● **WHAT YOU HAVE TO DO**: Copy out the whole listing below exactly.

● **PROVIDED INFORMATION**:
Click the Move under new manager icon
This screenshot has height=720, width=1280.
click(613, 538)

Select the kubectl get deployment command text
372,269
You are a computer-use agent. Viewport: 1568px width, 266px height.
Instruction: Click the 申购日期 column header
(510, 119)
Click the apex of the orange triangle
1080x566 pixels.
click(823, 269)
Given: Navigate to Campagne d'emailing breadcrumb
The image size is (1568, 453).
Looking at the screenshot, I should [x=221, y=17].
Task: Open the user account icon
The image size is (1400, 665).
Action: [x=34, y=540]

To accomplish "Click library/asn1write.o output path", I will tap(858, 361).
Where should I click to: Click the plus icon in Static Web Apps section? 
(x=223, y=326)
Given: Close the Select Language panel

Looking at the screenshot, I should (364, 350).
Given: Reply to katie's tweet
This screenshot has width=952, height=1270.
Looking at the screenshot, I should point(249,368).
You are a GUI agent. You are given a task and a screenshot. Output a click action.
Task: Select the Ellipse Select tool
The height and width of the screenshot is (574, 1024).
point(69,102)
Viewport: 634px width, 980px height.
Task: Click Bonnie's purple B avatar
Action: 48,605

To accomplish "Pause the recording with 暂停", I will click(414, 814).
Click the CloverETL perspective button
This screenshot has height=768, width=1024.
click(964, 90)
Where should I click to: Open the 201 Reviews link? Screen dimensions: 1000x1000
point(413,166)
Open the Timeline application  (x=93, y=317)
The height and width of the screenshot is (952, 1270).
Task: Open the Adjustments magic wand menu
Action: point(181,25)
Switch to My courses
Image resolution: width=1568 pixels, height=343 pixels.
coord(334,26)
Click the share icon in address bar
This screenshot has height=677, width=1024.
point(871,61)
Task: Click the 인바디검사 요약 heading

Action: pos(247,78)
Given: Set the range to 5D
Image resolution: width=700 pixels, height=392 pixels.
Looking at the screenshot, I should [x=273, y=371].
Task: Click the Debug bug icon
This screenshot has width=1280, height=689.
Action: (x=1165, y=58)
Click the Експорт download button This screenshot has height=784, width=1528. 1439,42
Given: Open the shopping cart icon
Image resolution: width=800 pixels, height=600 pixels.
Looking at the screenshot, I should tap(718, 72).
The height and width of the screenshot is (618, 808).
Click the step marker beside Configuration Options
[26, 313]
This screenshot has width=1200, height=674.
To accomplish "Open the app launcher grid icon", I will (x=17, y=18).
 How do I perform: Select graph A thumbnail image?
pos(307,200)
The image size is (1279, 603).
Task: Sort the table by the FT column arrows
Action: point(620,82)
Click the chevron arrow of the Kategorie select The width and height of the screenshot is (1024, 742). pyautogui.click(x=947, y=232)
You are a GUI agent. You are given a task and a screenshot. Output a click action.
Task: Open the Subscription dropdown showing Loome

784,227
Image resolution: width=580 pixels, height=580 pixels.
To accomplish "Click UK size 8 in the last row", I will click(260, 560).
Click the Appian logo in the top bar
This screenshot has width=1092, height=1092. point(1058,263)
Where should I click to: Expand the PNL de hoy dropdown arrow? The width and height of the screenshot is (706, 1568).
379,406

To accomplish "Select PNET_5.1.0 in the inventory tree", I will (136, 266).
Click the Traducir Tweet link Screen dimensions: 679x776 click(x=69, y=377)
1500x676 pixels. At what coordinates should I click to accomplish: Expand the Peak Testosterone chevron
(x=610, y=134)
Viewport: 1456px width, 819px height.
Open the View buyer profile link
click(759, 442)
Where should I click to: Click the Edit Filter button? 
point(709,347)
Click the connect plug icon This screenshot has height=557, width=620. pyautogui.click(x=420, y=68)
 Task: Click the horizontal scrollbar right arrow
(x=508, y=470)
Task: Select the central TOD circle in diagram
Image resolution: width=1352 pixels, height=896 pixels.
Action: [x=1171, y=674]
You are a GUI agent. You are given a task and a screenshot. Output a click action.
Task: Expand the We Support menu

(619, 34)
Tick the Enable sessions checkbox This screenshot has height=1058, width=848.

● **EXERCISE SOLUTION**:
Click the Move under new manager icon
This screenshot has height=720, width=1280.
click(613, 538)

Select the kubectl get deployment command text
372,269
You are a computer-use agent. Viewport: 1568px width, 266px height.
Instruction: Click the 申购日期 column header
(510, 119)
Click the apex of the orange triangle
1080x566 pixels.
click(823, 269)
Given: Navigate to Campagne d'emailing breadcrumb
The image size is (1568, 453).
Looking at the screenshot, I should [x=221, y=17].
Task: Open the user account icon
The image size is (1400, 665).
Action: [x=34, y=540]

To accomplish "Click library/asn1write.o output path", I will tap(858, 361).
Where should I click to: Click the plus icon in Static Web Apps section? 
(x=223, y=326)
Given: Close the Select Language panel

Looking at the screenshot, I should (364, 350).
Given: Reply to katie's tweet
This screenshot has width=952, height=1270.
Looking at the screenshot, I should point(249,368).
You are a GUI agent. You are given a task and a screenshot. Output a click action.
Task: Select the Ellipse Select tool
The height and width of the screenshot is (574, 1024).
point(69,102)
Viewport: 634px width, 980px height.
Task: Click Bonnie's purple B avatar
Action: 48,605

To accomplish "Pause the recording with 暂停", I will click(414, 814).
Click the CloverETL perspective button
This screenshot has height=768, width=1024.
click(964, 90)
Where should I click to: Open the 201 Reviews link? Screen dimensions: 1000x1000
point(413,166)
Open the Timeline application  (x=93, y=317)
The height and width of the screenshot is (952, 1270).
Task: Open the Adjustments magic wand menu
Action: point(181,25)
Switch to My courses
Image resolution: width=1568 pixels, height=343 pixels.
coord(334,26)
Click the share icon in address bar
This screenshot has height=677, width=1024.
point(871,61)
Task: Click the 인바디검사 요약 heading

Action: pos(247,78)
Given: Set the range to 5D
Image resolution: width=700 pixels, height=392 pixels.
Looking at the screenshot, I should [x=273, y=371].
Task: Click the Debug bug icon
This screenshot has width=1280, height=689.
Action: (x=1165, y=58)
Click the Експорт download button This screenshot has height=784, width=1528. 1439,42
Given: Open the shopping cart icon
Image resolution: width=800 pixels, height=600 pixels.
Looking at the screenshot, I should tap(718, 72).
The height and width of the screenshot is (618, 808).
Click the step marker beside Configuration Options
[26, 313]
This screenshot has width=1200, height=674.
To accomplish "Open the app launcher grid icon", I will (x=17, y=18).
 How do I perform: Select graph A thumbnail image?
pos(307,200)
The image size is (1279, 603).
Task: Sort the table by the FT column arrows
Action: point(620,82)
Click the chevron arrow of the Kategorie select The width and height of the screenshot is (1024, 742). pyautogui.click(x=947, y=232)
You are a GUI agent. You are given a task and a screenshot. Output a click action.
Task: Open the Subscription dropdown showing Loome

784,227
Image resolution: width=580 pixels, height=580 pixels.
To accomplish "Click UK size 8 in the last row", I will click(260, 560).
Click the Appian logo in the top bar
This screenshot has width=1092, height=1092. point(1058,263)
Where should I click to: Expand the PNL de hoy dropdown arrow? The width and height of the screenshot is (706, 1568).
379,406

To accomplish "Select PNET_5.1.0 in the inventory tree", I will (136, 266).
Click the Traducir Tweet link Screen dimensions: 679x776 click(x=69, y=377)
1500x676 pixels. At what coordinates should I click to accomplish: Expand the Peak Testosterone chevron
(x=610, y=134)
Viewport: 1456px width, 819px height.
Open the View buyer profile link
click(759, 442)
Where should I click to: Click the Edit Filter button? 
point(709,347)
Click the connect plug icon This screenshot has height=557, width=620. pyautogui.click(x=420, y=68)
 Task: Click the horizontal scrollbar right arrow
(x=508, y=470)
Task: Select the central TOD circle in diagram
Image resolution: width=1352 pixels, height=896 pixels.
Action: [x=1171, y=674]
You are a GUI agent. You are given a task and a screenshot. Output a click action.
Task: Expand the We Support menu

(619, 34)
Tick the Enable sessions checkbox This screenshot has height=1058, width=848.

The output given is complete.